WHAT TO DO ▸
The records below hold a stretch from the line with "Click the Update link in Facility Information" through the line with "1220x667 pixels."; return exactly those lines, ends included, and nothing more.

BEGIN INPUT

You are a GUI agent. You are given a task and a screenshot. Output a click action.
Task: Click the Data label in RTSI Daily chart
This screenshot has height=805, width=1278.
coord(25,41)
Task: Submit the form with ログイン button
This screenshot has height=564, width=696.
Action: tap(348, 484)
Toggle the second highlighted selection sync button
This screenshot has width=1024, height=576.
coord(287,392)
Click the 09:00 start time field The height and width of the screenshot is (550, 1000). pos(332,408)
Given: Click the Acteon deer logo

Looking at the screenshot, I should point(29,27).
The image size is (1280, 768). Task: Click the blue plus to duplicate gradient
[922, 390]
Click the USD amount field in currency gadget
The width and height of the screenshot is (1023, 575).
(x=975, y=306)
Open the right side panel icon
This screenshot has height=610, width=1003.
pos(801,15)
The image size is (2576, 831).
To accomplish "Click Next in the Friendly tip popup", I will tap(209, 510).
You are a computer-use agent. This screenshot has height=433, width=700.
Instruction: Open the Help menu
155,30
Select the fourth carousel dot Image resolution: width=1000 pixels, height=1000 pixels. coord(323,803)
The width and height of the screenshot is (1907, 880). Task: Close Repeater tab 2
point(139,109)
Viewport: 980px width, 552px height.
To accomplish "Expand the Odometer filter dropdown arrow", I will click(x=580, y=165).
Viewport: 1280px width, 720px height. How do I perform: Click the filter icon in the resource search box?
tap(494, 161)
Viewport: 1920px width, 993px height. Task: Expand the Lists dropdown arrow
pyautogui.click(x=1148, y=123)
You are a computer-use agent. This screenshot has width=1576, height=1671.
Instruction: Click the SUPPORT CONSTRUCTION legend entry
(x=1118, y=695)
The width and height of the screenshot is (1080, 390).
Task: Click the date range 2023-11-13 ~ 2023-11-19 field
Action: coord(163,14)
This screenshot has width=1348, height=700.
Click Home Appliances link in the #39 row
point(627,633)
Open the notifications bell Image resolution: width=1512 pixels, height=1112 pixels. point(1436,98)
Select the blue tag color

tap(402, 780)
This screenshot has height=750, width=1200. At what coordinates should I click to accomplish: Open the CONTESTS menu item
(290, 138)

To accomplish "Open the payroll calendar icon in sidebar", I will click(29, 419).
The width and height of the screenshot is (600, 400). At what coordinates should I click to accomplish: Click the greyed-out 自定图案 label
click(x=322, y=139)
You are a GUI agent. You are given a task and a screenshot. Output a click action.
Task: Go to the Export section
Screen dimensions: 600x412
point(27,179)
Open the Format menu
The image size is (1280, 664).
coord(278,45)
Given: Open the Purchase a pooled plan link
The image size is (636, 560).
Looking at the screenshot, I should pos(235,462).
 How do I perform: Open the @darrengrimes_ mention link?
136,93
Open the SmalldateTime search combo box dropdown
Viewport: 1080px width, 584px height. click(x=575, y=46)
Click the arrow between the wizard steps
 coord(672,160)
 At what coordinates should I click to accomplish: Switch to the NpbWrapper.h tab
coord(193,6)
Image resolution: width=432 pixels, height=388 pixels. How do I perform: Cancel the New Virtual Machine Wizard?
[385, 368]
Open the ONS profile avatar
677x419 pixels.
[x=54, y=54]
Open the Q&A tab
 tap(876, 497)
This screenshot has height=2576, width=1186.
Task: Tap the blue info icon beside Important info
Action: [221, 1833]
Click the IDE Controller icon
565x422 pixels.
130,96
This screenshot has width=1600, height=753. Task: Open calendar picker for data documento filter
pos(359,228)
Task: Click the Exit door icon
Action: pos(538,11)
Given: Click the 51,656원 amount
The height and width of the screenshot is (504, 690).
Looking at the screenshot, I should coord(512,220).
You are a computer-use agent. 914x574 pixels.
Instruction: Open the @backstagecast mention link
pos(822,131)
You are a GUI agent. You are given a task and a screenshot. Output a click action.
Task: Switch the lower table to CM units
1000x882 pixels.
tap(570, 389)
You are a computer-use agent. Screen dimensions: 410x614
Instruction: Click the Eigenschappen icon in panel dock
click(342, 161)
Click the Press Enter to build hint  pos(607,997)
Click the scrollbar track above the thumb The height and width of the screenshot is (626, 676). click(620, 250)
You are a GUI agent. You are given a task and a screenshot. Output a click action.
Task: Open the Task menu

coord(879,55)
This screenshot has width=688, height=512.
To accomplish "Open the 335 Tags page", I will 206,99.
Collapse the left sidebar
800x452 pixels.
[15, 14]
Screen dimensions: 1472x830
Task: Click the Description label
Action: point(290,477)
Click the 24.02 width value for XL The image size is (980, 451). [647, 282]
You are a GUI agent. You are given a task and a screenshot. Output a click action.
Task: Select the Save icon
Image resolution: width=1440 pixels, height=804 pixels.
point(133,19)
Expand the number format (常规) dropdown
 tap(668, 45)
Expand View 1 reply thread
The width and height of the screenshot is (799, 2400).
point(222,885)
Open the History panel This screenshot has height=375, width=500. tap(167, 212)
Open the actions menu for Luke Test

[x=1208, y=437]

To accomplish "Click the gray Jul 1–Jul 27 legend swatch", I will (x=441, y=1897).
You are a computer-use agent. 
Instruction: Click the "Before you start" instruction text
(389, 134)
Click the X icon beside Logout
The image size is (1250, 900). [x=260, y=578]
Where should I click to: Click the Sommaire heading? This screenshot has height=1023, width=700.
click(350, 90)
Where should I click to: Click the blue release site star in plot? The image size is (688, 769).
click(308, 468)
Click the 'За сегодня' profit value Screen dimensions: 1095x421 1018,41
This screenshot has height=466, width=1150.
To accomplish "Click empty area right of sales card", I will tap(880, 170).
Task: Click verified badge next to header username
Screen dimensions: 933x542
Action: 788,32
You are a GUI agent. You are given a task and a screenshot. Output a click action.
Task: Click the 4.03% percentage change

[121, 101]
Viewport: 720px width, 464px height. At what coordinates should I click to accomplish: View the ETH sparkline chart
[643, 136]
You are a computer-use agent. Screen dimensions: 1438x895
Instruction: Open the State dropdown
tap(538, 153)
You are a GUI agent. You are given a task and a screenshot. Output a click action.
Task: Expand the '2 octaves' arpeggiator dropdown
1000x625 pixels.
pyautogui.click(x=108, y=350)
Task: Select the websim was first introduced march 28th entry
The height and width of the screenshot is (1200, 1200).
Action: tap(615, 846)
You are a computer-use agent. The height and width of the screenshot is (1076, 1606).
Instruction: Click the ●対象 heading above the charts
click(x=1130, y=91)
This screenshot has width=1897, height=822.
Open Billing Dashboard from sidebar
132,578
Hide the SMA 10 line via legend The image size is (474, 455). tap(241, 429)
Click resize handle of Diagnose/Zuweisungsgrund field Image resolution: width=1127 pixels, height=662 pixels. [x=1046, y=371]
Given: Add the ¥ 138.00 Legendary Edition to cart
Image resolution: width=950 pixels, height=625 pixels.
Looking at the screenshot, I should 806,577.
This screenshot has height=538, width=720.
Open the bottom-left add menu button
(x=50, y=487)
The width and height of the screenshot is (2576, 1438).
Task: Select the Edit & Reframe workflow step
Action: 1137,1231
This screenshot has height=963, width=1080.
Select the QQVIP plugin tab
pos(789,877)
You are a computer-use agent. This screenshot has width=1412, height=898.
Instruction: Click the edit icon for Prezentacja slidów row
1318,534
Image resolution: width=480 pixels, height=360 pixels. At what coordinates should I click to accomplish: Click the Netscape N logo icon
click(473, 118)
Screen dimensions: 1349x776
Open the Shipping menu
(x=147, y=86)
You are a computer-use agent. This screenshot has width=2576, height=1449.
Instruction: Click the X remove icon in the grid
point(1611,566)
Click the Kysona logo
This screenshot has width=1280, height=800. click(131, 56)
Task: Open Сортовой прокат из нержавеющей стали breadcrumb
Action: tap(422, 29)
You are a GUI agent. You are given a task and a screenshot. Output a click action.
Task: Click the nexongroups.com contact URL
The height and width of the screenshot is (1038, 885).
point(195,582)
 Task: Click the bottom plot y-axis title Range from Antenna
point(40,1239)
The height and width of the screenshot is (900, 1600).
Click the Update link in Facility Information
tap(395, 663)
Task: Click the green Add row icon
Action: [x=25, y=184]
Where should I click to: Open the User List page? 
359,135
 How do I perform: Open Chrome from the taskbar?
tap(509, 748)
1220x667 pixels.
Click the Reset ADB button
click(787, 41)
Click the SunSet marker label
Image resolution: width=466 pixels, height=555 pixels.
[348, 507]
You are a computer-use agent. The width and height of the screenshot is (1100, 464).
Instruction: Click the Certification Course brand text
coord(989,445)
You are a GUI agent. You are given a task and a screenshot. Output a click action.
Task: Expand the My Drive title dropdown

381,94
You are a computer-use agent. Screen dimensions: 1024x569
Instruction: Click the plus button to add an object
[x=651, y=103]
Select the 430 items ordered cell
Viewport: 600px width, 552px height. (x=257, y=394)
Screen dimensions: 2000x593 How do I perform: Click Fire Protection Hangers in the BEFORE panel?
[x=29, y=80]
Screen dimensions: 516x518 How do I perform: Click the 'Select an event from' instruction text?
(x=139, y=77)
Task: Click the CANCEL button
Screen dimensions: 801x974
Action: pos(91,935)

END INPUT

RESPONSE AREA ▸
Click the Update link in Facility Information
tap(395, 663)
Task: Click the green Add row icon
Action: [x=25, y=184]
Where should I click to: Open the User List page? 
359,135
 How do I perform: Open Chrome from the taskbar?
tap(509, 748)
1220x667 pixels.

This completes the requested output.